Stored dataset items:
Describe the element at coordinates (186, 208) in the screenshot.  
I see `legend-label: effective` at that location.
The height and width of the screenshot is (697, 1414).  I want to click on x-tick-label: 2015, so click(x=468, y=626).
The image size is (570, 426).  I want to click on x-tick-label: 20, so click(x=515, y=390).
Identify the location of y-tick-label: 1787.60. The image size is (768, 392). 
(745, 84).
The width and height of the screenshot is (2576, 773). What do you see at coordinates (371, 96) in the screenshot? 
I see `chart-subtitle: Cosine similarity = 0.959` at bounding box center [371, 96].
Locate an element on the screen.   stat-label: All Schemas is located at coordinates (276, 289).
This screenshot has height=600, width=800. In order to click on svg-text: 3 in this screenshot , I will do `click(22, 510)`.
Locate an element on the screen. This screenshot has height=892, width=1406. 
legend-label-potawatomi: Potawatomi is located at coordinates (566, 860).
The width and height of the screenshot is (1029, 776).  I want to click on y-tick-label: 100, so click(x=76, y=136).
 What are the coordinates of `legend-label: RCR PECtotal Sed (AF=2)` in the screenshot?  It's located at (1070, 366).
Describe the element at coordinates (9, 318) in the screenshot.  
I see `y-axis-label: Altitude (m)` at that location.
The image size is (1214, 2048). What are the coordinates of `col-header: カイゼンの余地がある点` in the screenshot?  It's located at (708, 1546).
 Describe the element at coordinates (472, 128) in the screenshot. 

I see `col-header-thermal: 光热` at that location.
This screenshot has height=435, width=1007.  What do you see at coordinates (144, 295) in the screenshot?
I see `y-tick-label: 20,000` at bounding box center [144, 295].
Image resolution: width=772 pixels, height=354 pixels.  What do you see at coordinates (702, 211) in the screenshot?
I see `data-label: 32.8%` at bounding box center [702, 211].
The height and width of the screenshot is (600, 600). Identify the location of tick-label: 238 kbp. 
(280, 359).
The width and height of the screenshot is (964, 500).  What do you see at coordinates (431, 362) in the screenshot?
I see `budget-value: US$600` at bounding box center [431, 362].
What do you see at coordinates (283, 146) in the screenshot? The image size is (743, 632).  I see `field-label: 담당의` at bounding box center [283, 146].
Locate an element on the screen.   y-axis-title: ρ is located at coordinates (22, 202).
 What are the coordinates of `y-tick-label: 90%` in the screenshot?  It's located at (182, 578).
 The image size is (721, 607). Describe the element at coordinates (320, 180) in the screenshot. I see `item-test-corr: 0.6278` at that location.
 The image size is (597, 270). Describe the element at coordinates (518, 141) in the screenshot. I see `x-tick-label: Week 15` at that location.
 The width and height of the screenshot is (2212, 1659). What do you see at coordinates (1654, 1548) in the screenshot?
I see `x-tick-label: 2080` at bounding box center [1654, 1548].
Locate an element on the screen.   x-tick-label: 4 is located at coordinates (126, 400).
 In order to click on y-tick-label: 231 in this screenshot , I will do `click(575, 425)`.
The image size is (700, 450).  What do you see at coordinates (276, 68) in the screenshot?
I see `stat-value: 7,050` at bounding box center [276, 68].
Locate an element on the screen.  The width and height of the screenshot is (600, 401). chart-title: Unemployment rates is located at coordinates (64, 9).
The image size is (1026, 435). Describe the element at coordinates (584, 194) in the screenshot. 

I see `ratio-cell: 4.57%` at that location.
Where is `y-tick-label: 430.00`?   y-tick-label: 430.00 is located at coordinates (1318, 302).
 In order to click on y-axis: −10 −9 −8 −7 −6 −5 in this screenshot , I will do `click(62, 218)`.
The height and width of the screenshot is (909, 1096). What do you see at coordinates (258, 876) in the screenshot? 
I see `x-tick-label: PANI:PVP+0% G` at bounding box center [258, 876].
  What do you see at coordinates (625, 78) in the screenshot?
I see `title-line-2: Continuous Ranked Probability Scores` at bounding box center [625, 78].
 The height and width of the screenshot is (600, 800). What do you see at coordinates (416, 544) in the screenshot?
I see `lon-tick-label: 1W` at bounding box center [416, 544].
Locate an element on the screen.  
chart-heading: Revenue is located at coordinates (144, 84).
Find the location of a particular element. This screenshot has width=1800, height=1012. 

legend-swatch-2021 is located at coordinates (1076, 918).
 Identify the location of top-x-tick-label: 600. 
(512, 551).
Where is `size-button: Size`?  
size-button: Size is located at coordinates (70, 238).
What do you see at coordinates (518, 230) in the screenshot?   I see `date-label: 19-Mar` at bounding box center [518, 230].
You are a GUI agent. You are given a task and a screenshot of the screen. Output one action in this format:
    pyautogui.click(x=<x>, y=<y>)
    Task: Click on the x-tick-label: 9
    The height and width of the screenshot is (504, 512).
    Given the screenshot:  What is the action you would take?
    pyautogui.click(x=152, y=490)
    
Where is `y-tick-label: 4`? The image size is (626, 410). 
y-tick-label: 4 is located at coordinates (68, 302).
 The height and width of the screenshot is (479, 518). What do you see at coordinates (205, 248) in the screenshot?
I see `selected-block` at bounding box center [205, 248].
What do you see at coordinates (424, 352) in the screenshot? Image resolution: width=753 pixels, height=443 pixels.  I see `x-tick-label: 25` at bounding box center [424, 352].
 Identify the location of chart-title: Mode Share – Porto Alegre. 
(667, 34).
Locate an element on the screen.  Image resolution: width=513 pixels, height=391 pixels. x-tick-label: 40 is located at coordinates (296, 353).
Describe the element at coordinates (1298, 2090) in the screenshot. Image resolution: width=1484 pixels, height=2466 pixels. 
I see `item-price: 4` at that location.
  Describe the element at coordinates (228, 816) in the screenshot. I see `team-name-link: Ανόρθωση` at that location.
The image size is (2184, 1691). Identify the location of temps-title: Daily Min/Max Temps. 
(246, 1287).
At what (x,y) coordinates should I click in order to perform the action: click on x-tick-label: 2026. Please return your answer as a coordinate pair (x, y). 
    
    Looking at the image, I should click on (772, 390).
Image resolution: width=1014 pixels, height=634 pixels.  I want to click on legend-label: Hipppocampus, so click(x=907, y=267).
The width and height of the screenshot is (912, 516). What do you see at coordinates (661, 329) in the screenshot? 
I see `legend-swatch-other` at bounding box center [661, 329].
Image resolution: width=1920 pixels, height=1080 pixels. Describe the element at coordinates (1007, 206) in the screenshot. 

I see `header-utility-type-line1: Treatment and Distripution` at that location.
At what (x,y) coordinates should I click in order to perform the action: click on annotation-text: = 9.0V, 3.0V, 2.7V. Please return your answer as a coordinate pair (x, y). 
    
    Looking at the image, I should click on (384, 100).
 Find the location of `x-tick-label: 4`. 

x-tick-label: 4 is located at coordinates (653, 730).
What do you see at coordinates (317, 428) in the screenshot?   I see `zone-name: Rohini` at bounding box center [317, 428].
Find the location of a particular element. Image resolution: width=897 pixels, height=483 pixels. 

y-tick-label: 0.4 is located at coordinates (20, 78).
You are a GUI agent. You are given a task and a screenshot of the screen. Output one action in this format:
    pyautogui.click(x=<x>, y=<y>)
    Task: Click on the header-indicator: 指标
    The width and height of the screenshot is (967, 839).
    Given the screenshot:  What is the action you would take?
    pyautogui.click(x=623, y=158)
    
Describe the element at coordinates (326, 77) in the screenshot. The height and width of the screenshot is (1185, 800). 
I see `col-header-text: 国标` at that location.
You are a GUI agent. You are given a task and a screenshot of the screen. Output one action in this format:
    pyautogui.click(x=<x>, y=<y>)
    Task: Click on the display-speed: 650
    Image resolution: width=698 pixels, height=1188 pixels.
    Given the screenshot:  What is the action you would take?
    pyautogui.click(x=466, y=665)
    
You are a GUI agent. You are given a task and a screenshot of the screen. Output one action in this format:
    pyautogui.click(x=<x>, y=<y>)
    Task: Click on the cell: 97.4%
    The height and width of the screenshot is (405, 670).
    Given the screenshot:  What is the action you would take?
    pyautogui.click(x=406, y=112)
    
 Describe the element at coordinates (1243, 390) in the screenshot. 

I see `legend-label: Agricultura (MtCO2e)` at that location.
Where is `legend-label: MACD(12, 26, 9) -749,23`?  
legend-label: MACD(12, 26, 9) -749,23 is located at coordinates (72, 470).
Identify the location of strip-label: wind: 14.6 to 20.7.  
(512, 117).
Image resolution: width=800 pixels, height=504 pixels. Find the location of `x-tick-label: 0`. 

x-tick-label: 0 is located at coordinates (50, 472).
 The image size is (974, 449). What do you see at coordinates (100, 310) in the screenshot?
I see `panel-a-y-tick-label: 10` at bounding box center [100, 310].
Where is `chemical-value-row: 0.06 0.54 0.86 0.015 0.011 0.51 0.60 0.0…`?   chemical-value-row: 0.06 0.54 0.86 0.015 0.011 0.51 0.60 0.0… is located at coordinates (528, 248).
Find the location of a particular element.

- [Exercise goal]: In the records, rewrite the part that opens with the line containing "What do you see at coordinates (518, 230)" and closes with the line containing "What do you see at coordinates (424, 352)", swapping "GUI agent" for "screen assistant" and leaving everything else unchanged.

- [Answer area]:
What do you see at coordinates (518, 230) in the screenshot?   I see `date-label: 19-Mar` at bounding box center [518, 230].
You are a screen assistant. You are given a task and a screenshot of the screen. Output one action in this format:
    pyautogui.click(x=<x>, y=<y>)
    Task: Click on the x-tick-label: 9
    The height and width of the screenshot is (504, 512).
    Given the screenshot:  What is the action you would take?
    pyautogui.click(x=152, y=490)
    
Where is `y-tick-label: 4`? The image size is (626, 410). 
y-tick-label: 4 is located at coordinates (68, 302).
 The height and width of the screenshot is (479, 518). What do you see at coordinates (205, 248) in the screenshot?
I see `selected-block` at bounding box center [205, 248].
What do you see at coordinates (424, 352) in the screenshot? Image resolution: width=753 pixels, height=443 pixels.  I see `x-tick-label: 25` at bounding box center [424, 352].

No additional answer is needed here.